Australia’s recent catastrophic wildfires have been viewed by many as an inevitable consequence of climate change. However, voices within the forest and timber industry argue the current crisis could have been avoided – and future fires will only be prevented – with the adoption of widespread management, as Ross Hampton, chief executive of the Australian Forest Products Association, explains.
AUSTRALIA’S forest estate contains 132 m hectares of native or natural forest. Of that, 5.5 m ha is available for forestry (all areas harvested regenerated by law) and hunting, camping, horse riding, etc, with a further 2 m ha of plantations (half softwood for local use in housing and half short-rotation hardwood for chipping and export for pulp making). 40m ha are on farms and privately managed for timber, amenity or conservation, while the remainder is in national parks, conservation areas or other definitions of reserves.
It is this 86.5 m ha which is our big problem. It has enormous restrictions on fire trails, fire breaks, removing of biomass, cool weather burns and so on. For 30 years our well-meaning conservation groups have advocated a ‘no touch’ pristine wilderness approach to these reserves and have been successful in increasing that footprint every time they pressure government (16 m ha added in 20 years).
Like thousands of Australians who live in the bush, I am a volunteer firefighter. We don’t look for thanks. It is just something most of us who live on farms and in villages do, as we know our only defence against fire is to train together and band together to help each other in an emergency.
So I speak from experience when I say the only thing most firefighters are discussing as we race in our trucks towards a blaze is what the fuel load is on the fire ground.
And yet the sad truth is this is the one thing in Australia we have been making worse for decades.
Yes, climate change is drying some areas and reducing the window for burning off, but whatever Australian policymakers do in this area will have no immediate impact on bushfires or firefighting.
The only thing that can make a difference by next summer, and the summers after that, is to start to deal with our 132 m ha of native forest as a connected landscape that must be actively managed. And that means the small areas of state forests that are used for sustainable forest management as well as the much larger national parks, reserves and other set-aside areas.
This means a combination of legislated targets for hazard-reduction burns (and not letting complaints about intermittent smoke haze stop them), as well as using machinery to thin the forest in key areas such as around communities and assets such as water storage, communications and power infrastructure.
The US aggressively uses these machine-based approaches to transform important sections of forest into much more open, fire-resilient landscapes. But despite the fact that it avoids the issue of creating smoke and can be done in a much larger weather window, in Australia we just don’t do it.
We also have a significant disparity between our multiple-use state forests (which are actively managed by state government forest agencies for recreational use, biodiversity and timber production) and national parks in managing fuel loads, maintaining access roads and firefighting resources.

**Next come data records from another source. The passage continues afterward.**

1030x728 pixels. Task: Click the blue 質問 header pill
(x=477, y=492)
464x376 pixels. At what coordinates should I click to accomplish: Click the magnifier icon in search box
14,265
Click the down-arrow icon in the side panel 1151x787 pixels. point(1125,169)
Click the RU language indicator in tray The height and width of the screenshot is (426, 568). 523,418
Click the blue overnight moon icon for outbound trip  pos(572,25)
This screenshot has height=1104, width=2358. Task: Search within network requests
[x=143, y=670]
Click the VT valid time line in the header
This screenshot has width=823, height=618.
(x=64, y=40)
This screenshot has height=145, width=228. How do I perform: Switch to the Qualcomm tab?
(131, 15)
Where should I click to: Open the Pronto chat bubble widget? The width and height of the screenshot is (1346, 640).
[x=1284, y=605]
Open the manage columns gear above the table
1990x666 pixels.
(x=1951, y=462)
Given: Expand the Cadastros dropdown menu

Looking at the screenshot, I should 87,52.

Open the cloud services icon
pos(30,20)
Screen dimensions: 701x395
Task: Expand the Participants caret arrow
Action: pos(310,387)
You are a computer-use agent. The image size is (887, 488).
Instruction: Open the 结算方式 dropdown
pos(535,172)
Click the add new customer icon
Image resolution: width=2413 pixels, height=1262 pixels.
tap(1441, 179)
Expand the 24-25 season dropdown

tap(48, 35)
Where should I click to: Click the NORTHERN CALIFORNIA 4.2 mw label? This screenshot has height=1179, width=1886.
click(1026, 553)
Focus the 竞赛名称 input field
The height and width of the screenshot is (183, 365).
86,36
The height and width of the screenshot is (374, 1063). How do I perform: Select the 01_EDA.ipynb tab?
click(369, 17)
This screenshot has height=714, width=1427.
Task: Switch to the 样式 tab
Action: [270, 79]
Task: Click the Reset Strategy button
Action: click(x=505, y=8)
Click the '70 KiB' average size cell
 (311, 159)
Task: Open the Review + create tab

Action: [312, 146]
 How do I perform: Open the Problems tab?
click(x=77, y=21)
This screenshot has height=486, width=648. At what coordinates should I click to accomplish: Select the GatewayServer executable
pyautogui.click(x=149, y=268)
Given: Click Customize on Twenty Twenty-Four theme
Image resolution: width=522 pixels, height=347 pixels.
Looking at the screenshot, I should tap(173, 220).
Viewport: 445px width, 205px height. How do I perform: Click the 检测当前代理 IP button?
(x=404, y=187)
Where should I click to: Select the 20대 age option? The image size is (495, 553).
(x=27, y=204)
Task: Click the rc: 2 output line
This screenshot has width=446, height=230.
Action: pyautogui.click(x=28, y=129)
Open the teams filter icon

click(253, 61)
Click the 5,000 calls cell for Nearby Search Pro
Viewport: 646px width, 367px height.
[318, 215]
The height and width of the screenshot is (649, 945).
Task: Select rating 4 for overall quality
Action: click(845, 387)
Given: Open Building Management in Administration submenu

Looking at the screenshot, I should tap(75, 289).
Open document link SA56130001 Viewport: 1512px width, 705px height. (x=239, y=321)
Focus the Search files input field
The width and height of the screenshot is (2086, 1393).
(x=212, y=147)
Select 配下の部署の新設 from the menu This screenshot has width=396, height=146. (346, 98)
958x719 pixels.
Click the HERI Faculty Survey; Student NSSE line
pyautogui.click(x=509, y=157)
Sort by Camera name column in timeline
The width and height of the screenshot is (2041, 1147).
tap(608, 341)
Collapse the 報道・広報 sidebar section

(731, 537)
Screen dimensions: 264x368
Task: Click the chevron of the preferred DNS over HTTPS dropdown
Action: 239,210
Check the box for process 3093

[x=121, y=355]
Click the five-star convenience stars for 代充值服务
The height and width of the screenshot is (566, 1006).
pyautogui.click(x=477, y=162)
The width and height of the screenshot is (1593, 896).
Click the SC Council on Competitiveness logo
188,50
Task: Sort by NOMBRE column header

Since November, millions of hectares of native forest across the nation have burnt, and much more will burn before the summer is over. Much of this is in national parks, where access for firefighters is notoriously difficult, and fuel loads are high.
For 20 years, successive state governments have significantly reduced the multiple-use forest area to declare new national parks. This has meant the closure of forestry and timber industries around the country and, with them, the departure of significant firefighting resources.
Around NSW and Victoria, forestry workers have been risking their lives and their equipment to create fire breaks and to clear roads of burnt logs and debris to allow safe passage for fire crews. Who will do that when the native timber industry is gone?
The Victorian government has already announced plans to shut down the timber industry by the end of the decade. And yet no one even asks the question: will another national park or reserve make this area, and the communities around it, more or less fire-prone in decades to come?
New ‘protected areas’ are precisely the opposite of protected. It means the removal of the men and women and machinery that in the past were on the spot to put out fires when they were still small. It means the removal of the secondary and tertiary roads that give fire crews access to work on back-burning operations to keep fires from joining together.
With the arrival of rain will come renewed calls to shut down the native timber industry in NSW, and an even swifter shutdown of the Victorian industry, and to declare more national parks. The proponents of these will ignore the fact that half a billion native animals have perished so far and the equivalent of two-thirds of our annual national greenhouse emissions have been pumped into the atmosphere.
This disaster should be a wake-up call that business as usual cannot continue. The arbitrary divide between how we manage our multiple-use public forests, privately owned forests, and national parks cannot continue. We urgently need a whole-of-landscape approach to land management with a focus on bushfire mitigation. A more aggressive approach to fuel load management must be considered.
The bushfire royal commission that followed the terrible Black Saturday fires in Victoria was rightly focused on uncovering how 173 Australians lost their lives and what measures could be taken to avoid such a monumental tragedy happening again. It didn’t delve deeply into the broader, deeper truths underlying landscape management, be it in Victorian or any other state.
A national bushfire royal commission is the right body to expose the hard truth that our pursuit of ‘lock up and leave it’ is a recipe for disaster and a prescription for much more of the same.